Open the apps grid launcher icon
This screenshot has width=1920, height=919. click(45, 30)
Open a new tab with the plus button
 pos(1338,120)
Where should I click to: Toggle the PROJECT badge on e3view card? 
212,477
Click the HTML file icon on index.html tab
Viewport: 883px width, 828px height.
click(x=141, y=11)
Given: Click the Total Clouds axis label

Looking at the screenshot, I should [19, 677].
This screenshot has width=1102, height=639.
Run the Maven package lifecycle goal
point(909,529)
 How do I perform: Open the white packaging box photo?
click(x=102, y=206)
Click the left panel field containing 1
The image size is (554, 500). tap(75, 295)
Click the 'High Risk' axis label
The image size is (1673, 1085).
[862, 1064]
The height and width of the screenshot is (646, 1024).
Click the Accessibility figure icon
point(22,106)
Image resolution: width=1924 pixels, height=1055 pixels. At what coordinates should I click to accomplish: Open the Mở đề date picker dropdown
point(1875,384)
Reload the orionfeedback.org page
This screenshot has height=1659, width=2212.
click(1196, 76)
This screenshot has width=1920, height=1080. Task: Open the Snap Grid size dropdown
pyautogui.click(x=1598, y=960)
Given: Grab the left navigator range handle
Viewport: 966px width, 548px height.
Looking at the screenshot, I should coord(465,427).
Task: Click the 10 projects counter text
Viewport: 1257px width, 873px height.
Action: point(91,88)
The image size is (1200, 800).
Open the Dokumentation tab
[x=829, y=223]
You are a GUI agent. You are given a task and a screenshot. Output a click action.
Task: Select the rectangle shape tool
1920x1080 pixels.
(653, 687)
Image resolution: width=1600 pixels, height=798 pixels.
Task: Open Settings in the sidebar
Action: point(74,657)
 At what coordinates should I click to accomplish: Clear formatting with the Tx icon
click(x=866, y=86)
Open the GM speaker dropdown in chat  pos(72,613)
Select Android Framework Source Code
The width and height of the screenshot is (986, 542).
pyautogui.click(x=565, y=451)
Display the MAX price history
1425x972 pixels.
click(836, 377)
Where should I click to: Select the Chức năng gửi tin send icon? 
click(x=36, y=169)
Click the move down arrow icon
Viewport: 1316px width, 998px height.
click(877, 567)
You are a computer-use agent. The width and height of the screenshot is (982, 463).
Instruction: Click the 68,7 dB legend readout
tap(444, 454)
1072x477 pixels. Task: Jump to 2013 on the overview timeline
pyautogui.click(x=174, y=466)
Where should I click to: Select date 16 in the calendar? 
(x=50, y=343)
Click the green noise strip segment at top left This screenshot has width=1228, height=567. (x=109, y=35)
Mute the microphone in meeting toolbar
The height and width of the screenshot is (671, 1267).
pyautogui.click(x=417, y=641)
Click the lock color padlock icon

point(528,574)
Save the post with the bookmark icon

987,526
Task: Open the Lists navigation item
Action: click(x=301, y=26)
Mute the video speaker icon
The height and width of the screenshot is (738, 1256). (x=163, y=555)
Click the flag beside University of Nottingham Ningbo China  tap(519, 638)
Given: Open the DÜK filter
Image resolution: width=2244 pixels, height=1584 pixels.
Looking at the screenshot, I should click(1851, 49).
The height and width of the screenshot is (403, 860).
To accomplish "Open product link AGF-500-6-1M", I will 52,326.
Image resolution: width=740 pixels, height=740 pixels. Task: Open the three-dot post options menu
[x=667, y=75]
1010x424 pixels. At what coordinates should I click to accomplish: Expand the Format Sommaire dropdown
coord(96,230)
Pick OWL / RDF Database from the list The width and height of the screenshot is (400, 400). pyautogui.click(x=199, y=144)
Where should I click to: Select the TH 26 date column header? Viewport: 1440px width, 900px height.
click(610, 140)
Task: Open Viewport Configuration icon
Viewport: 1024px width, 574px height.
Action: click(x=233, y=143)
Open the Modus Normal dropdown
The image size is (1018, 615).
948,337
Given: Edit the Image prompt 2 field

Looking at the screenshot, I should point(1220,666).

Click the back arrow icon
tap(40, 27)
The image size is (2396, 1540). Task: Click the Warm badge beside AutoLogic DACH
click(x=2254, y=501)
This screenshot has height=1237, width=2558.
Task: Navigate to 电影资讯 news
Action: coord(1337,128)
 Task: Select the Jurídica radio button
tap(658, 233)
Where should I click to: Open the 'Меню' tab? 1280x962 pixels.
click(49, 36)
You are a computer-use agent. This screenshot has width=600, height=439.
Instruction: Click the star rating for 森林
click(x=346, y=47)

--------

▶ **REQUIRED WORK**
Rewrite the data above as a numbered list, leaving out the blank lines.

▶ **RESULT**
1. Open the apps grid launcher icon
2. This screenshot has width=1920, height=919. click(45, 30)
3. Open a new tab with the plus button
4.  pos(1338,120)
5. Where should I click to: Toggle the PROJECT badge on e3view card? 
6. 212,477
7. Click the HTML file icon on index.html tab
8. Viewport: 883px width, 828px height.
9. click(x=141, y=11)
10. Given: Click the Total Clouds axis label
11. Looking at the screenshot, I should [19, 677].
12. This screenshot has width=1102, height=639.
13. Run the Maven package lifecycle goal
14. point(909,529)
15.  How do I perform: Open the white packaging box photo?
16. click(x=102, y=206)
17. Click the left panel field containing 1
18. The image size is (554, 500). tap(75, 295)
19. Click the 'High Risk' axis label
20. The image size is (1673, 1085).
21. [862, 1064]
22. The height and width of the screenshot is (646, 1024).
23. Click the Accessibility figure icon
24. point(22,106)
25. Image resolution: width=1924 pixels, height=1055 pixels. At what coordinates should I click to accomplish: Open the Mở đề date picker dropdown
26. point(1875,384)
27. Reload the orionfeedback.org page
28. This screenshot has height=1659, width=2212.
29. click(1196, 76)
30. This screenshot has width=1920, height=1080. Task: Open the Snap Grid size dropdown
31. pyautogui.click(x=1598, y=960)
32. Given: Grab the left navigator range handle
33. Viewport: 966px width, 548px height.
34. Looking at the screenshot, I should coord(465,427).
35. Task: Click the 10 projects counter text
36. Viewport: 1257px width, 873px height.
37. Action: point(91,88)
38. The image size is (1200, 800).
39. Open the Dokumentation tab
40. [x=829, y=223]
41. You are a GUI agent. You are given a task and a screenshot. Output a click action.
42. Task: Select the rectangle shape tool
43. 1920x1080 pixels.
44. (653, 687)
45. Image resolution: width=1600 pixels, height=798 pixels.
46. Task: Open Settings in the sidebar
47. Action: point(74,657)
48.  At what coordinates should I click to accomplish: Clear formatting with the Tx icon
49. click(x=866, y=86)
50. Open the GM speaker dropdown in chat  pos(72,613)
51. Select Android Framework Source Code
52. The width and height of the screenshot is (986, 542).
53. pyautogui.click(x=565, y=451)
54. Display the MAX price history
55. 1425x972 pixels.
56. click(836, 377)
57. Where should I click to: Select the Chức năng gửi tin send icon? 
58. click(x=36, y=169)
59. Click the move down arrow icon
60. Viewport: 1316px width, 998px height.
61. click(877, 567)
62. You are a computer-use agent. The width and height of the screenshot is (982, 463).
63. Instruction: Click the 68,7 dB legend readout
64. tap(444, 454)
65. 1072x477 pixels. Task: Jump to 2013 on the overview timeline
66. pyautogui.click(x=174, y=466)
67. Where should I click to: Select date 16 in the calendar? 
68. (x=50, y=343)
69. Click the green noise strip segment at top left This screenshot has width=1228, height=567. (x=109, y=35)
70. Mute the microphone in meeting toolbar
71. The height and width of the screenshot is (671, 1267).
72. pyautogui.click(x=417, y=641)
73. Click the lock color padlock icon
74. point(528,574)
75. Save the post with the bookmark icon
76. 987,526
77. Task: Open the Lists navigation item
78. Action: click(x=301, y=26)
79. Mute the video speaker icon
80. The height and width of the screenshot is (738, 1256). (x=163, y=555)
81. Click the flag beside University of Nottingham Ningbo China  tap(519, 638)
82. Given: Open the DÜK filter
83. Image resolution: width=2244 pixels, height=1584 pixels.
84. Looking at the screenshot, I should click(1851, 49).
85. The height and width of the screenshot is (403, 860).
86. To accomplish "Open product link AGF-500-6-1M", I will 52,326.
87. Image resolution: width=740 pixels, height=740 pixels. Task: Open the three-dot post options menu
88. [x=667, y=75]
89. 1010x424 pixels. At what coordinates should I click to accomplish: Expand the Format Sommaire dropdown
90. coord(96,230)
91. Pick OWL / RDF Database from the list The width and height of the screenshot is (400, 400). pyautogui.click(x=199, y=144)
92. Where should I click to: Select the TH 26 date column header? Viewport: 1440px width, 900px height.
93. click(610, 140)
94. Task: Open Viewport Configuration icon
95. Viewport: 1024px width, 574px height.
96. Action: click(x=233, y=143)
97. Open the Modus Normal dropdown
98. The image size is (1018, 615).
99. 948,337
100. Given: Edit the Image prompt 2 field
101. Looking at the screenshot, I should point(1220,666).
102. Click the back arrow icon
103. tap(40, 27)
104. The image size is (2396, 1540). Task: Click the Warm badge beside AutoLogic DACH
105. click(x=2254, y=501)
106. This screenshot has height=1237, width=2558.
107. Task: Navigate to 电影资讯 news
108. Action: coord(1337,128)
109.  Task: Select the Jurídica radio button
110. tap(658, 233)
111. Where should I click to: Open the 'Меню' tab? 1280x962 pixels.
112. click(49, 36)
113. You are a computer-use agent. This screenshot has width=600, height=439.
114. Instruction: Click the star rating for 森林
115. click(x=346, y=47)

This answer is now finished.